Saved entries:
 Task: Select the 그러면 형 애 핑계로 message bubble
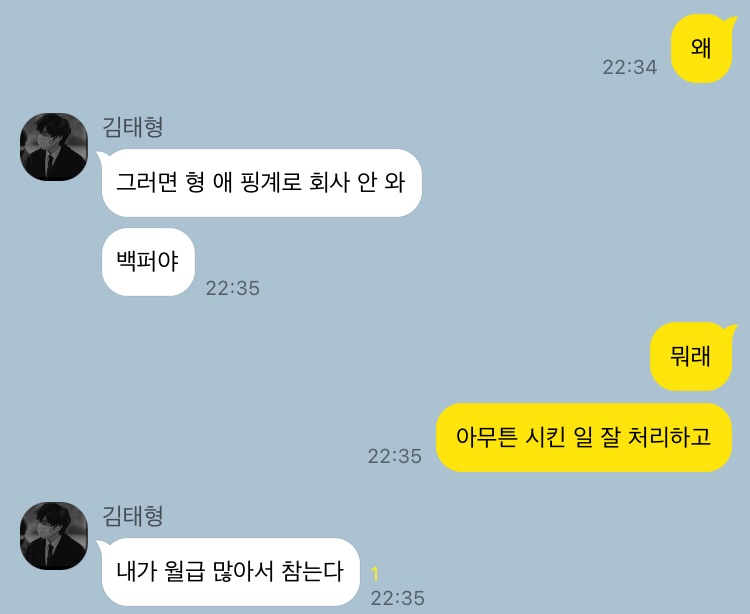[x=261, y=183]
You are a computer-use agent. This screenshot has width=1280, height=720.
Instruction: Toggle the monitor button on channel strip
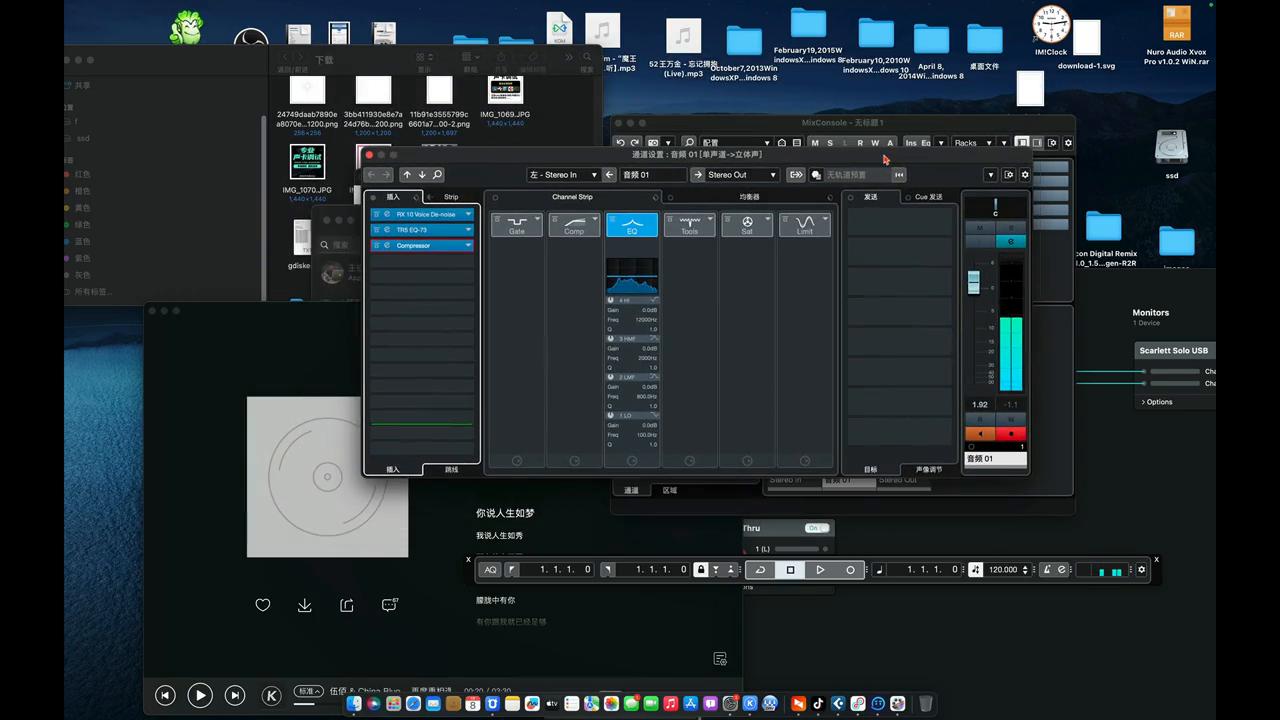coord(980,434)
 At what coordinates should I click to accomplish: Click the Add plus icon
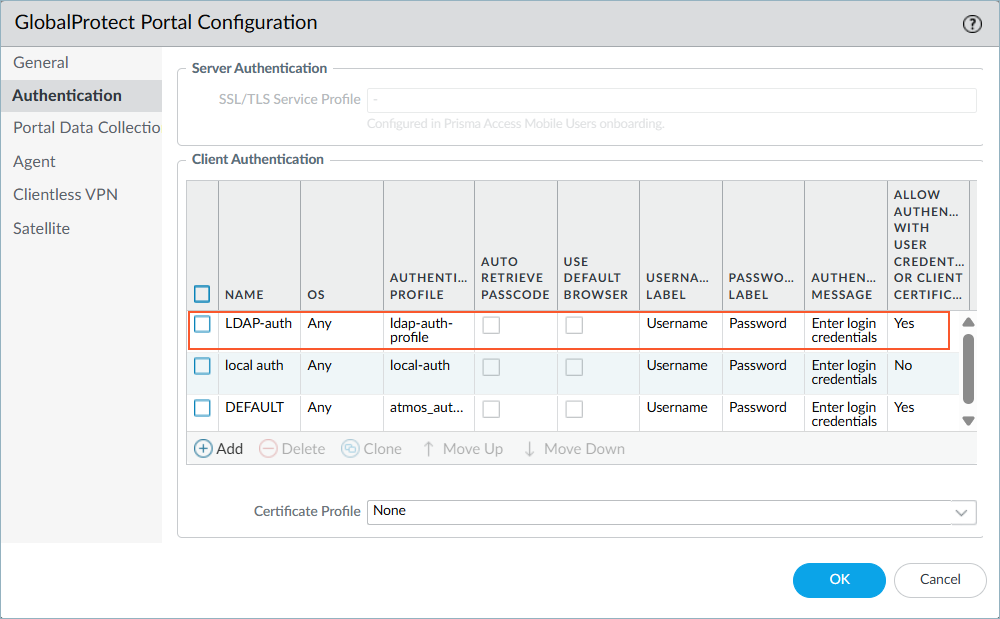pyautogui.click(x=203, y=449)
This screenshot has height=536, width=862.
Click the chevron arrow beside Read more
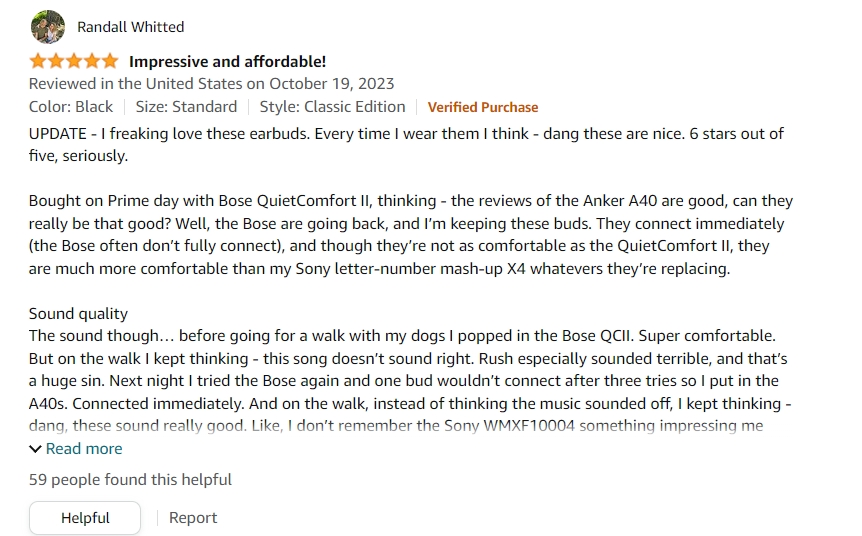(x=35, y=449)
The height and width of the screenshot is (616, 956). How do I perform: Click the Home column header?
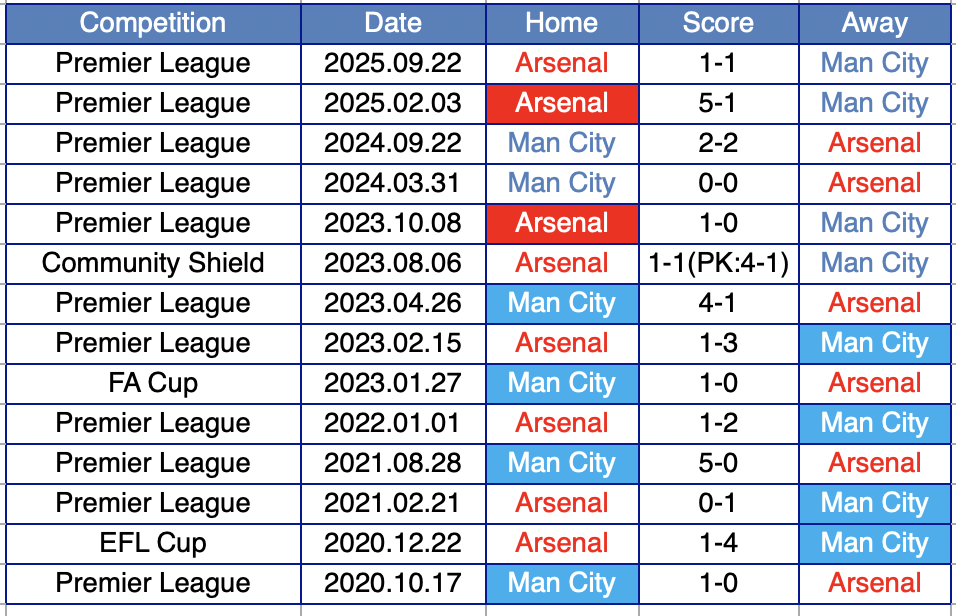(x=561, y=23)
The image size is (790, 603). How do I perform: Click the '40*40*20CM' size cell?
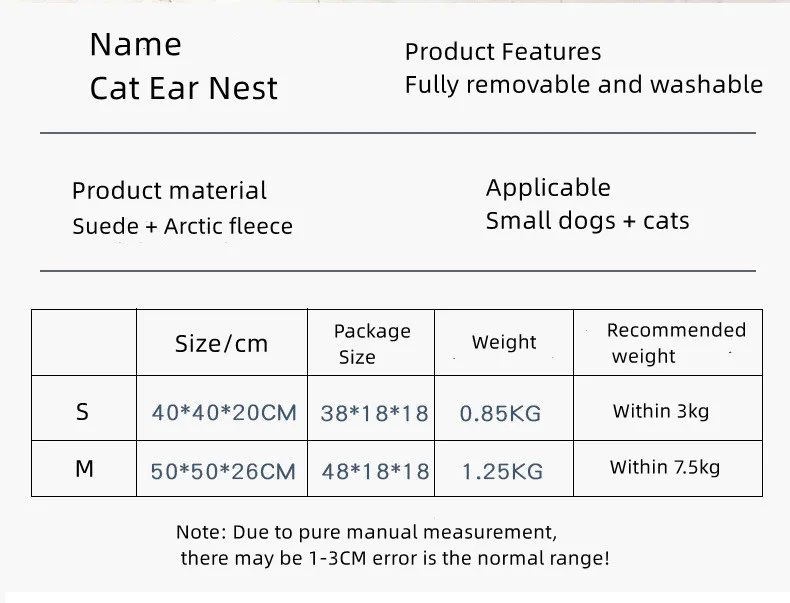224,412
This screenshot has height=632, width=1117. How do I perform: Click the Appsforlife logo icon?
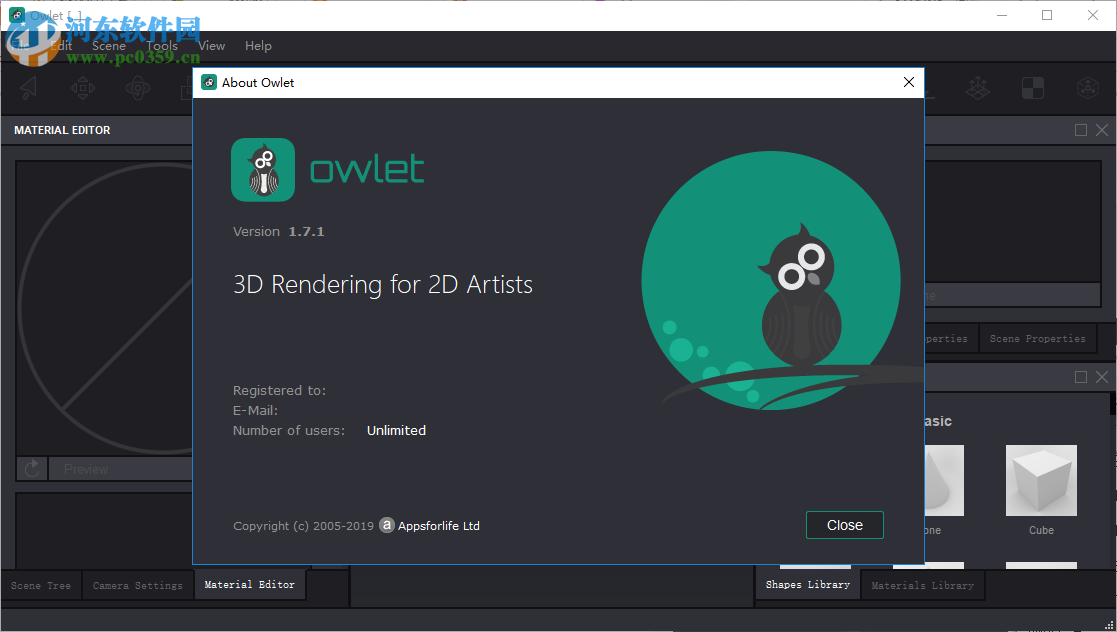tap(387, 525)
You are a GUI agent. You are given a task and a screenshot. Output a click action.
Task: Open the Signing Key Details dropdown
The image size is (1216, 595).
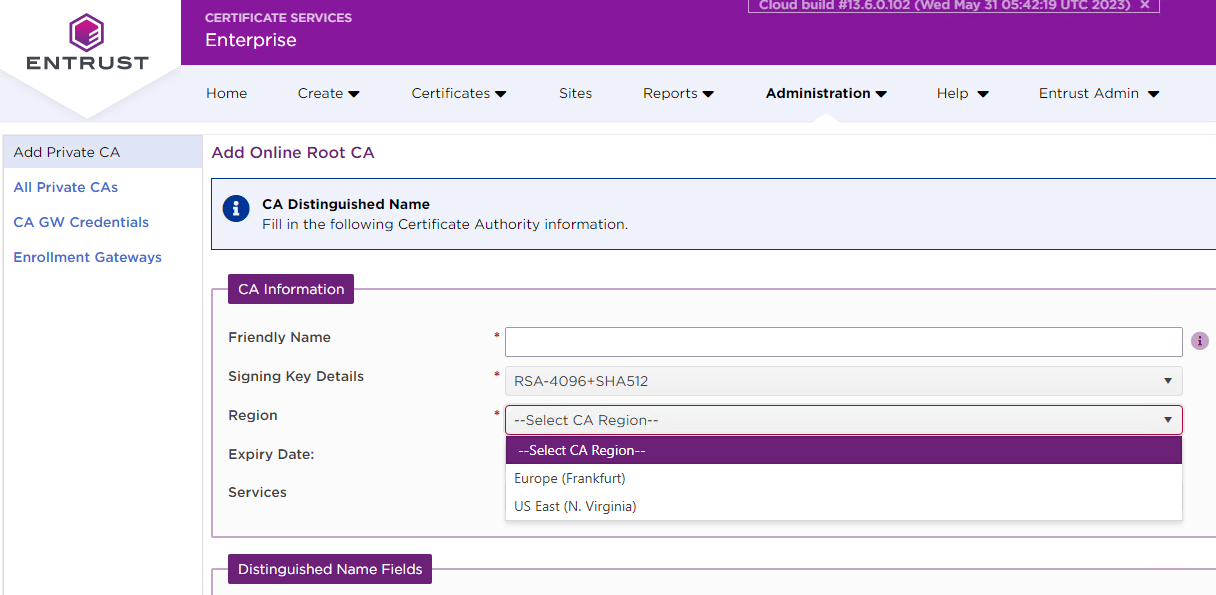pyautogui.click(x=843, y=381)
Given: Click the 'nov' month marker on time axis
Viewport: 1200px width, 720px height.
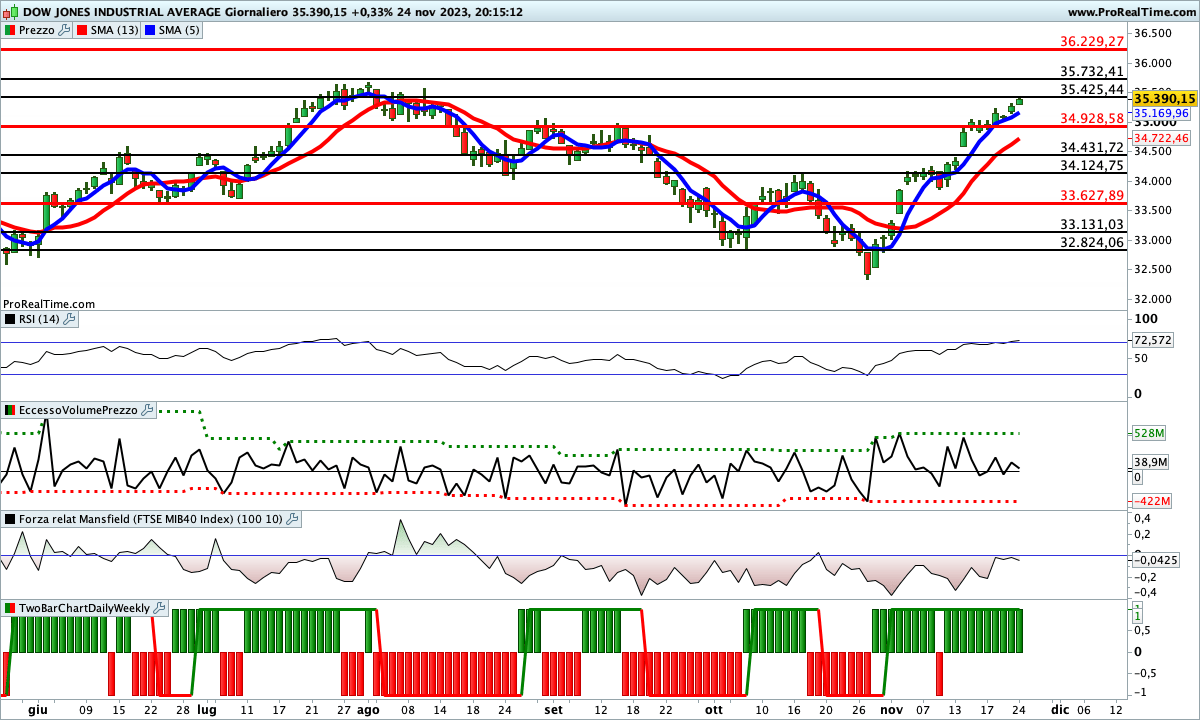Looking at the screenshot, I should click(x=891, y=708).
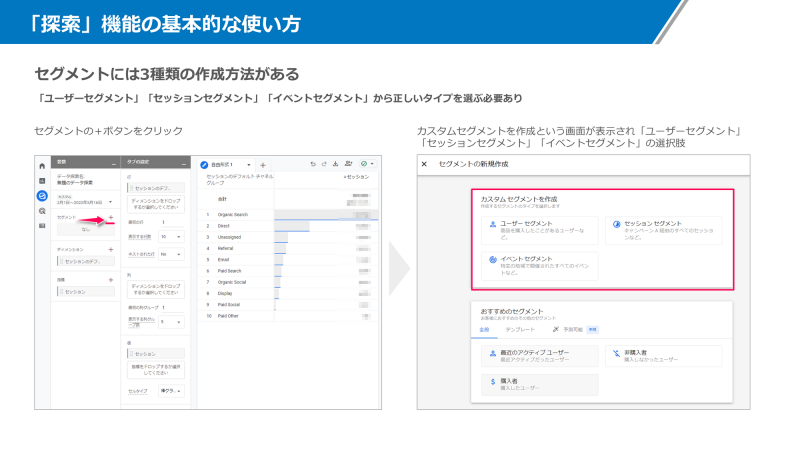Click the share users icon in toolbar

pos(349,164)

- **ACTIVITY**
Read through the entries above, and wherever a line holds the string "agent", copy it.

- **ANSWER**
You are a computer-use agent. This screenshot has width=1280, height=720.
You are a GUI agent. You are given a task and a screenshot. Output a click action.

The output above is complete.